### [Exercise prompt]
Could you retype every entry below exactly as written?

### [Records from a collection]
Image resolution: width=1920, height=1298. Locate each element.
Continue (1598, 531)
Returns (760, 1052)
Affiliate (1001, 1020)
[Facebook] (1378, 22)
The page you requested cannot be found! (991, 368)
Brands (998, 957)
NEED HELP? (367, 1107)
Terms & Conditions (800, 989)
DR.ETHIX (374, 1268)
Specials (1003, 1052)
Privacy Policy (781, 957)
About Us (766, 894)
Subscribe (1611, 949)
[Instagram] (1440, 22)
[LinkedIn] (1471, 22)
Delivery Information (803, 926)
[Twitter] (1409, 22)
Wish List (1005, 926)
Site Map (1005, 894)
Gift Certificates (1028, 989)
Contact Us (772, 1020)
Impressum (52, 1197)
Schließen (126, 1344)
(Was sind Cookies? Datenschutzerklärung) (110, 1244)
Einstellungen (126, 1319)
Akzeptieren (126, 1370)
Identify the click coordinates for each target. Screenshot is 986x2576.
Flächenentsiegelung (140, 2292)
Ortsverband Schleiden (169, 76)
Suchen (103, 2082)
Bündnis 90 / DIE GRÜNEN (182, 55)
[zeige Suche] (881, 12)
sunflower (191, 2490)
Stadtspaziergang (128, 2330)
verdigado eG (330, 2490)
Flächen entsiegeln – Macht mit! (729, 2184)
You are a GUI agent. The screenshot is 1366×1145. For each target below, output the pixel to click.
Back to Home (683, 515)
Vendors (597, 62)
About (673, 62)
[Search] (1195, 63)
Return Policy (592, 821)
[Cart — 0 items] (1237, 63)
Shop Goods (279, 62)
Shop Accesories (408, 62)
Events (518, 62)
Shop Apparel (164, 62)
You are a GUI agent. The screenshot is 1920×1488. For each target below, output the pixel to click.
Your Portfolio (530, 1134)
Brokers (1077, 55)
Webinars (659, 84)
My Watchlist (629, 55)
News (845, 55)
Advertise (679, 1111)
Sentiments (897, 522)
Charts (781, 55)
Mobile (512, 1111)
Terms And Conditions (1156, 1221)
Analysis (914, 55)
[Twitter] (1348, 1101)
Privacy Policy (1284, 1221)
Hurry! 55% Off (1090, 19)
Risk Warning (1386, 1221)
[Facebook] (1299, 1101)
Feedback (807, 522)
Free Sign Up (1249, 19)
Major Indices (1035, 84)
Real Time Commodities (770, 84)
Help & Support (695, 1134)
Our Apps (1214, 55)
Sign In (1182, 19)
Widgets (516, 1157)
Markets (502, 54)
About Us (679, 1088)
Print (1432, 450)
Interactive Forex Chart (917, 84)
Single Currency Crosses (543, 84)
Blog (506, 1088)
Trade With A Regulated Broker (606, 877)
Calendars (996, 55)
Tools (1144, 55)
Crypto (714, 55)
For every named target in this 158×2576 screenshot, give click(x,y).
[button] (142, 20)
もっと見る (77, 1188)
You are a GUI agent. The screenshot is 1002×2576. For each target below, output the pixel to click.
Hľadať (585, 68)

### [Solution]
Image resolution: width=1920, height=1298. Locate each element.
Continue (1598, 531)
Returns (760, 1052)
Affiliate (1001, 1020)
[Facebook] (1378, 22)
The page you requested cannot be found! (991, 368)
Brands (998, 957)
NEED HELP? (367, 1107)
Terms & Conditions (800, 989)
DR.ETHIX (374, 1268)
Specials (1003, 1052)
Privacy Policy (781, 957)
About Us (766, 894)
Subscribe (1611, 949)
[Instagram] (1440, 22)
[LinkedIn] (1471, 22)
Delivery Information (803, 926)
[Twitter] (1409, 22)
Wish List (1005, 926)
Site Map (1005, 894)
Gift Certificates (1028, 989)
Contact Us (772, 1020)
Impressum (52, 1197)
Schließen (126, 1344)
(Was sind Cookies? Datenschutzerklärung) (110, 1244)
Einstellungen (126, 1319)
Akzeptieren (126, 1370)
Identify the click coordinates for each target. Screenshot is 986x2576.
Flächenentsiegelung (140, 2292)
Ortsverband Schleiden (169, 76)
Suchen (103, 2082)
Bündnis 90 / DIE GRÜNEN (182, 55)
[zeige Suche] (881, 12)
sunflower (191, 2490)
Stadtspaziergang (128, 2330)
verdigado eG (330, 2490)
Flächen entsiegeln – Macht mit! (729, 2184)
You are a GUI agent. The screenshot is 1366×1145. For each target below, output the pixel to click.
Back to Home (683, 515)
Vendors (597, 62)
About (673, 62)
[Search] (1195, 63)
Return Policy (592, 821)
[Cart — 0 items] (1237, 63)
Shop Goods (279, 62)
Shop Accesories (408, 62)
Events (518, 62)
Shop Apparel (164, 62)
You are a GUI agent. The screenshot is 1920×1488. For each target below, output the pixel to click.
Your Portfolio (530, 1134)
Brokers (1077, 55)
Webinars (659, 84)
My Watchlist (629, 55)
News (845, 55)
Advertise (679, 1111)
Sentiments (897, 522)
Charts (781, 55)
Mobile (512, 1111)
Terms And Conditions (1156, 1221)
Analysis (914, 55)
[Twitter] (1348, 1101)
Privacy Policy (1284, 1221)
Hurry! 55% Off (1090, 19)
Risk Warning (1386, 1221)
[Facebook] (1299, 1101)
Feedback (807, 522)
Free Sign Up (1249, 19)
Major Indices (1035, 84)
Real Time Commodities (770, 84)
Help & Support (695, 1134)
Our Apps (1214, 55)
Sign In (1182, 19)
Widgets (516, 1157)
Markets (502, 54)
About Us (679, 1088)
Print (1432, 450)
Interactive Forex Chart (917, 84)
Single Currency Crosses (543, 84)
Blog (506, 1088)
Trade With A Regulated Broker (606, 877)
Calendars (996, 55)
Tools (1144, 55)
Crypto (714, 55)
For every named target in this 158×2576 screenshot, give click(x,y).
[button] (142, 20)
もっと見る (77, 1188)
You are a GUI agent. The screenshot is 1002×2576. For each target below, output the pixel to click.
Hľadať (585, 68)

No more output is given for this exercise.